Par ailleurs, le choix des auteurs de la proposition de loi de retenir, au lieu de dispositifs de soutien à la transition, une logique d'écologie punitive dans laquelle les entreprises seraient contraintes de payer des impôts bien plus élevés, n'est aucunement souhaitable.
Dans une économie ouverte et concurrentielle, le recours à une logique de sanction et d'augmentation des prélèvements obligatoires ne peut avoir que des effets négatifs sur l'économie, sans permettre la transition écologique qui semble pourtant être l'objectif des auteurs de la proposition de loi.

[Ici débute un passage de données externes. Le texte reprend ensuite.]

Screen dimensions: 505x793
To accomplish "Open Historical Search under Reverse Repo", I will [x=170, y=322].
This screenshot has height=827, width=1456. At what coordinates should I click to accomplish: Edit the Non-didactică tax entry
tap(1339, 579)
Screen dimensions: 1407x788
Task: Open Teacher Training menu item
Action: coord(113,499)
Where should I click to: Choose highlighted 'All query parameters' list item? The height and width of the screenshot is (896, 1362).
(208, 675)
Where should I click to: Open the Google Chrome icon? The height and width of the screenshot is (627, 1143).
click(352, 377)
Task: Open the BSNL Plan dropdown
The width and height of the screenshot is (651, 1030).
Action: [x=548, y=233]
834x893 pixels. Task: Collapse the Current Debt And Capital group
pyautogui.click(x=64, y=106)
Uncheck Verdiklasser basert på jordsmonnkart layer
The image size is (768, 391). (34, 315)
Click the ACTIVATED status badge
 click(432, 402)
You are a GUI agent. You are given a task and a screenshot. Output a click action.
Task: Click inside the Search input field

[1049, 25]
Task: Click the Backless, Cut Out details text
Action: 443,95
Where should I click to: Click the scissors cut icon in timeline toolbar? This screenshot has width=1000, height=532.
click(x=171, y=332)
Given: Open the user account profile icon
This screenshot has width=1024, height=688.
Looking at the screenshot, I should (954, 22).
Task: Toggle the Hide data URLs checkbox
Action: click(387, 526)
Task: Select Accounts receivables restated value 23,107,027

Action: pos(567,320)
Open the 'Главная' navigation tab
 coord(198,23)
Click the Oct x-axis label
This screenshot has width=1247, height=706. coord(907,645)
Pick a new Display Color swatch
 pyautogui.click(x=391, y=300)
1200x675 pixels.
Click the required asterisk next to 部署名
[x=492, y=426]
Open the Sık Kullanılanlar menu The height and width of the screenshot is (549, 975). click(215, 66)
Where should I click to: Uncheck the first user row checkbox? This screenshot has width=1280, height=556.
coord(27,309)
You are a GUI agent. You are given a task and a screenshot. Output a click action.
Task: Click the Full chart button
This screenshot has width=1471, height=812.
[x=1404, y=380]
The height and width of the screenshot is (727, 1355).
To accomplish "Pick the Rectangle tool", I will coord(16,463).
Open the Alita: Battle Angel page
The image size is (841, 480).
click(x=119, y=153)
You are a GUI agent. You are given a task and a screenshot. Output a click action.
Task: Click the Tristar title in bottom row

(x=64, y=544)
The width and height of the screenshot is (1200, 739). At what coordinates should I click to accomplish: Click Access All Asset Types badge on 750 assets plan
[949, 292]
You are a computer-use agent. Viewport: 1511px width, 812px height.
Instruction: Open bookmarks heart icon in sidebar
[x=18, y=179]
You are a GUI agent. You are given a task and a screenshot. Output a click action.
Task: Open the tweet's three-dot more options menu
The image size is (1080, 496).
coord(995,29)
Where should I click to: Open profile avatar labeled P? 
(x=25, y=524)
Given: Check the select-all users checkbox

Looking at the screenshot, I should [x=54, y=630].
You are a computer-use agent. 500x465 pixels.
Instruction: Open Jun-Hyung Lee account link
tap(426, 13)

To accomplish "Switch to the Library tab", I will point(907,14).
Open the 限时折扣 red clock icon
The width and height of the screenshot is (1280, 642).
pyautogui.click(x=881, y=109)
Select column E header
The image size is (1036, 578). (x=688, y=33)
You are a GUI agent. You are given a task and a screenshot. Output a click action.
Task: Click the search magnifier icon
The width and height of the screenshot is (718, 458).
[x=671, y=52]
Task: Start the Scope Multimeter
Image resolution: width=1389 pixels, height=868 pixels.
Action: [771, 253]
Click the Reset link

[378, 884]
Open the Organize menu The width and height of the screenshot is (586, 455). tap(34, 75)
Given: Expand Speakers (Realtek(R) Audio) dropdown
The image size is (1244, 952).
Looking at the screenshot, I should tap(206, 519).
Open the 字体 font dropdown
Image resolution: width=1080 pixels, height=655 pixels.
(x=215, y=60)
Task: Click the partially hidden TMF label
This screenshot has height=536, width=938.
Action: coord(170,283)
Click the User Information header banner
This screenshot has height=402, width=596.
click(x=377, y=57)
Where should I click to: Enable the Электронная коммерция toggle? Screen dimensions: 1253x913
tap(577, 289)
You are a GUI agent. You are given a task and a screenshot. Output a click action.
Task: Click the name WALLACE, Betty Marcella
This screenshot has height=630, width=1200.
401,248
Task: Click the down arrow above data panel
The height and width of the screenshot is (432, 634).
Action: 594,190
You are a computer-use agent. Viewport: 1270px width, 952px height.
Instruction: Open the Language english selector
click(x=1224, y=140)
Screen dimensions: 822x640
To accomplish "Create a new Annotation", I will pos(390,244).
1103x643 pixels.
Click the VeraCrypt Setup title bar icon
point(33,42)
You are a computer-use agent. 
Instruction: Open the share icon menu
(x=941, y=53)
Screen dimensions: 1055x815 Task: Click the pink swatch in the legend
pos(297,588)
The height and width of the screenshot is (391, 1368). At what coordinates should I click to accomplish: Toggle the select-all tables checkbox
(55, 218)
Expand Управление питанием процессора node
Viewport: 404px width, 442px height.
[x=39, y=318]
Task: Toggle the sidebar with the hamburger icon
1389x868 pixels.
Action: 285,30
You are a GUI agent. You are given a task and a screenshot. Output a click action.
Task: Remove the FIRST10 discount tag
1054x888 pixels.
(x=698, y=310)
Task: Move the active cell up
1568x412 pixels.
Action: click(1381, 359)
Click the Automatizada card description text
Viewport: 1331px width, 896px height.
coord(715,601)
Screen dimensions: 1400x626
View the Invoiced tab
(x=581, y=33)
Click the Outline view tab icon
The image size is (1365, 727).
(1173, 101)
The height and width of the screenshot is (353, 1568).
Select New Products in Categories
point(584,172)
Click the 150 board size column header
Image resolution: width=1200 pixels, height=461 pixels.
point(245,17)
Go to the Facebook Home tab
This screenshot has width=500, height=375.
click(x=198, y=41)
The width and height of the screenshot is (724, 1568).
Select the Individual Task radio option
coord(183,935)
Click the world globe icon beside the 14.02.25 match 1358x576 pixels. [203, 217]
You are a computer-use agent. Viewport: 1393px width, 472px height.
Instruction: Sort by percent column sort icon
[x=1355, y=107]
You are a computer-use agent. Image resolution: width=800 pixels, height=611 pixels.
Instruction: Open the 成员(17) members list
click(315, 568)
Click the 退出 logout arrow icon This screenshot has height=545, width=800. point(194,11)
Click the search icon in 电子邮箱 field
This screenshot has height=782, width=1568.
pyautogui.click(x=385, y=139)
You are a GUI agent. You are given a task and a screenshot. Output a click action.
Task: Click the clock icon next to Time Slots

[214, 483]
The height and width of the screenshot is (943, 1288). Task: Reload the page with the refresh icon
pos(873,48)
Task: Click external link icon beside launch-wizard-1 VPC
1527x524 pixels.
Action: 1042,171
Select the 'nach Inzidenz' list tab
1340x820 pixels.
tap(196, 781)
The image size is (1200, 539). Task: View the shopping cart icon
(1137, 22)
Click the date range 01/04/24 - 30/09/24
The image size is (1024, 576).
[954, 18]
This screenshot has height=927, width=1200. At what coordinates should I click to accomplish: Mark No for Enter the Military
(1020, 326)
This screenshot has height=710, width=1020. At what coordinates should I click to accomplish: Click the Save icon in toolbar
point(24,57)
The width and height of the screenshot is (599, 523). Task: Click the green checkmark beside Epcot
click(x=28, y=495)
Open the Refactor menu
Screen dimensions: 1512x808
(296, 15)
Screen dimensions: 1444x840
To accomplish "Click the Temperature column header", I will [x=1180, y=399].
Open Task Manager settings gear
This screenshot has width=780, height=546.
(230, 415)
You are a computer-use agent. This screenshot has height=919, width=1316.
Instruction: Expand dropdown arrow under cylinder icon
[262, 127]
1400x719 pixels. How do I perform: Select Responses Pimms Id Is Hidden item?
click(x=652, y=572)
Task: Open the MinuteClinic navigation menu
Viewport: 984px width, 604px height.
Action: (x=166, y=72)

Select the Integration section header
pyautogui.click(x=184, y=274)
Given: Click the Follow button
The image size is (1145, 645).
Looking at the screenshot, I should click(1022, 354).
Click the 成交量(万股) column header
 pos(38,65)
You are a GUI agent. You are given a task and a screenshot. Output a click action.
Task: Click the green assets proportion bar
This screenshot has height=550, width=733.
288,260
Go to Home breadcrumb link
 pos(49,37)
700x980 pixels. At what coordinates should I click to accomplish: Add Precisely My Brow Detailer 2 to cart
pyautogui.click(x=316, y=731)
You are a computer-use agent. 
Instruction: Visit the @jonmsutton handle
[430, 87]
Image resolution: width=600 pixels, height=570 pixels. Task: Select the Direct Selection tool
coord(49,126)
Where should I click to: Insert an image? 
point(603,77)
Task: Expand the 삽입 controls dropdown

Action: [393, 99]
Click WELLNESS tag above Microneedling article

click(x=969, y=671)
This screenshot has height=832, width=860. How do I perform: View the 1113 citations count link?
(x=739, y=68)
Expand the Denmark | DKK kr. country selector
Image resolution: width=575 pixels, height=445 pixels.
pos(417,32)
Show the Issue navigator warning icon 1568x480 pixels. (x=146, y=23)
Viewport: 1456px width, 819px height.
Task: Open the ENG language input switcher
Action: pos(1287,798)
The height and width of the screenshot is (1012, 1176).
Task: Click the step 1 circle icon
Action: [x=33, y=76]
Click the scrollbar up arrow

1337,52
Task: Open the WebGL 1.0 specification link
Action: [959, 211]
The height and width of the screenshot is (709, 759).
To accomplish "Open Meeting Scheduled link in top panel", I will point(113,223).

Des outils sectoriels ou encore le recours à une taxation comportementale visant à limiter les externalités négatives sur l'environnement seraient bien plus à même d'accompagner la transition sans pénaliser l'économie.
Décision de la commission : la commission des finances n'a pas adopté cet article.
ARTICLE
2
Contribution additionnelle sur la croissance du résultat des
entreprises
Le présent article prévoit de mettre en oeuvre une contribution additionnelle à l'impôt sur les sociétés, calculée sur la croissance des bénéfices, dès lors que celle-ci est supérieure à 25 % par rapport à une période de référence correspondant aux trois exercices précédant l'année de la promulgation de la présente loi.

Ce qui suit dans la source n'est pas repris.